Perhaps it is only art that provides a convincing answer to this question: indeed there is a European artistic identity. A work of art that is European can be recognized without hesitation.

It may not necessarily be the work of a European artist (because Europe has exported her vision of the world to other continents), or from European heritage (because Europe knew how to integrate art forms from elsewhere in its conception of art). The identity of European art comes precisely from its ability, which is practically unique in the world, to integrate immense cultures from elsewhere over time, transcend and give it a new form.

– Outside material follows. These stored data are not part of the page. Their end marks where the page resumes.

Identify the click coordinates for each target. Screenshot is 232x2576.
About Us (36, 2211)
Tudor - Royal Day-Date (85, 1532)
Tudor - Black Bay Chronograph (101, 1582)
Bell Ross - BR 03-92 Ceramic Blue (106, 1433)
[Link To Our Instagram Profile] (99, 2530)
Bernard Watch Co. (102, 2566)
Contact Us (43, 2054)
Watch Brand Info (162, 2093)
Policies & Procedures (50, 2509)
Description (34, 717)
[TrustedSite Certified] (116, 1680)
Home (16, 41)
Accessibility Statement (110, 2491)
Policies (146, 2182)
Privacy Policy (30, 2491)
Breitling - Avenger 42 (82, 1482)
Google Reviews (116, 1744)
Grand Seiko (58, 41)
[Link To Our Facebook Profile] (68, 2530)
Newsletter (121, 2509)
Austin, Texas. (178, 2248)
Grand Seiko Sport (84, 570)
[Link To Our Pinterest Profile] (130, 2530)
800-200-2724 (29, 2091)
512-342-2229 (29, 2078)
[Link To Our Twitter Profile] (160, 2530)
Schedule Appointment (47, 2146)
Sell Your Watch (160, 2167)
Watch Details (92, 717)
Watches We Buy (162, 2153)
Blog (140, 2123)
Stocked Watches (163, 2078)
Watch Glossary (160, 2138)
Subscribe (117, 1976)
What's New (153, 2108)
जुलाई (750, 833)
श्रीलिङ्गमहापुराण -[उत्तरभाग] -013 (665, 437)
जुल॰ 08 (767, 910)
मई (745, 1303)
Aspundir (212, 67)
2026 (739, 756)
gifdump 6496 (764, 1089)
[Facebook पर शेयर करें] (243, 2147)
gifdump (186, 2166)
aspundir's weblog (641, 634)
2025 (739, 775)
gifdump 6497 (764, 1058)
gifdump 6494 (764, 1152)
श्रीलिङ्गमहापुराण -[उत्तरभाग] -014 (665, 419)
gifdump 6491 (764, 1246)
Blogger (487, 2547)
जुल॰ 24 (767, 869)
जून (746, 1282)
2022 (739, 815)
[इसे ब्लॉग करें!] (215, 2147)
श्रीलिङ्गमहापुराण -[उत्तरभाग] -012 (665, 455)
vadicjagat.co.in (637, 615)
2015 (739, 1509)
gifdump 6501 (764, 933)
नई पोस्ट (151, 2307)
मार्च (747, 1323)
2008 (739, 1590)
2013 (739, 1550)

In time: European art is the heir of Greek statuary, drama and poetry; biblical narrative, Latin statuary, drama and poetry, orthodox icons, Gaelic stories, Germanic, Nordic, Roman and Gothic architecture, Christian religious painting, and everything that has followed until today. Though not ever cutting ties with its past or trying to forget it.

In space: European art has always been very open to influences from elsewhere: we find, starting from the Greek period, Egyptian, Persian and Indian influences. And soon after, Chinese, Arab, African and then Native-American influences. And today, European art, more than any other, receives, acknowledges and transforms everything that originates from everywhere else.

This exceptional ability to be nourished from the past and through its neighbours can only be found in very few other cultures. In particular, it is found in the United States, Canada and Brazil—three cultures that are, in fact, very largely European utopia that succeeded to a certain extent. On the other hand, it is practically not found in any other culture, neither in Asia nor in Africa, the Americas and Oceania, which for the most part had remained closed to the rest of the world until very recently. In fact, they were even closed off from their own past, because each dynasty sought to make a clean sweep from the previous one.

In a very real sense, European identity reveals itself through art: to have enough self-confidence to not be afraid to be nourished by what comes from elsewhere. This must not be forgotten.